Aon's Global Ambitions Grow Along with its Thirst for Return on Invested Capital
June 18, 2008
BF: You arrive at Aon as part of a turnaround team, but separate from the team -- as the finance leader. What is it that you're going to accomplish here? What exactly is it that you expect to put your thumbprint on at Aon?
Davies: I would say that the first thing that is my area of focus is capital management and making sure that we measure and manage return on invested capital, with all the scrutiny it deserves for shareholders. The second would be improving the quality of management information. I do believe that my role as CFO is to partner with the CEO to drive business decisions and, therefore, everyone who reports to me has that same role of partnership with the business to improve the quality of management information so that the business leader can deliver the best value for clients.

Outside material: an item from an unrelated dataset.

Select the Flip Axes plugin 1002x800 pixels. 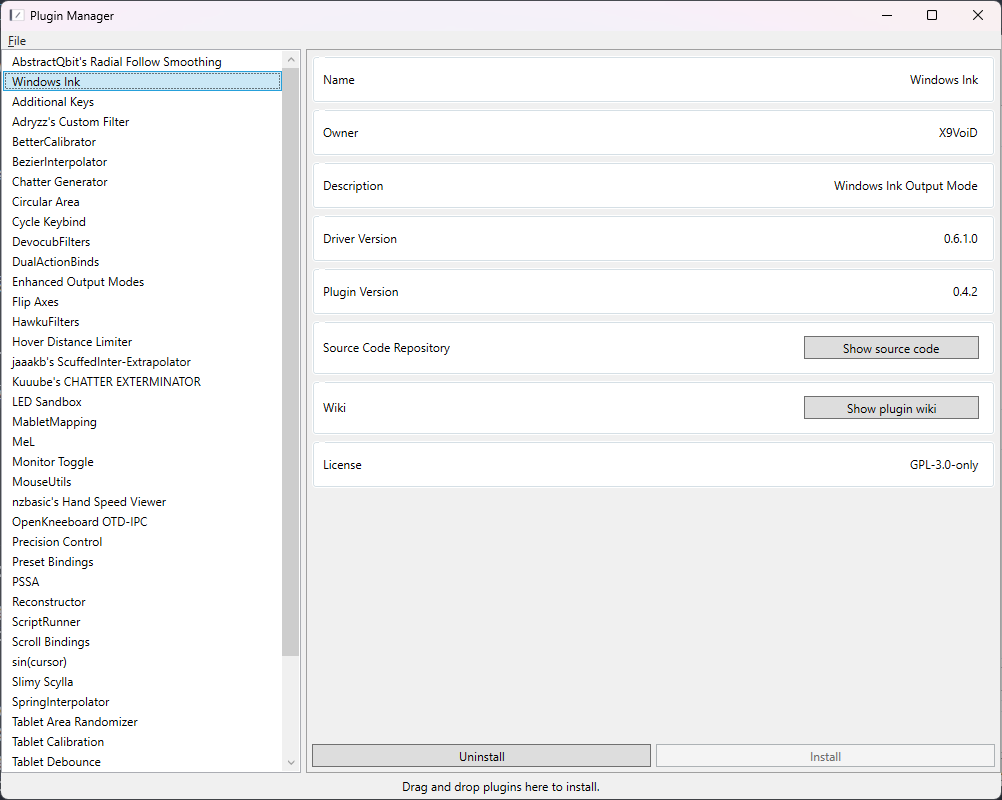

I would say that my third objective is to improve compliance and controls, which I think currently are good, but we have acquired a lot of companies, so they still have room to improve. The last thing is really around improving the efficiency of the finance organization. I definitely think that there's room to take cost out and to optimize the organization of which resources sit where.
BF: You were a CFO for a giant division within a software developer, and meanwhile today you are CFO for a large professional services firm. These are different worlds in many ways. Or are they?
Davies: It is definitely a change, moving from the technology software industry, where value is really created by software developers, to an insurance brokerage and human capital firm, where the talent is really in the people in the field and how they interact with clients every day. The locus of economic value is quite different, and I would say that the industries are very different.
They're both service businesses where the main asset in the entire firm is people. We have 36,000 colleagues who come to work every day and try to deliver great value to clients. At Microsoft, it was similar: We had 8,000 people around the world who were trying to deliver value to clients. That part of it is actually quite similar. Fortunately for me, running the finance organizations is also very similar. You have to review the books every month, you have to drive compliance and controls, you need to get the right management information structure in place. All these sorts of things around running a finance organization, getting the right talent into finance -- they're all similar objectives.
BF: The finance organization's costs within most companies have seen a drop from roughly 3 percent a few years ago to about 1 percent of revenue. How does this match up against Aon's finance costs?
Davies: I would say that finance falls into the non-client-facing category. It is higher than you would naturally expect for an organization like this, simply because of the acquisitions we have done. There have been about 400 acquisitions over the past 20 years, and in many cases these acquisitions haven't been integrated. You have lots of different duplications in the field and at headquarters of finance activity. So we fall into that same category you were describing, of the 3 percent moving down to 2 percent. There's a lot of natural efficiency around what should reside at a regional level and what should sit at a global level, and then at the global level around what should sit local, versus offshore.
We're going through a very thorough analysis of that from top to bottom to really understand how we should optimize the finance organization to achieve our three key objectives, which are improving the quality of management information so that people can make the best decisions about the business in the fastest possible way, improving the control and compliance of the organization, and making it more efficient.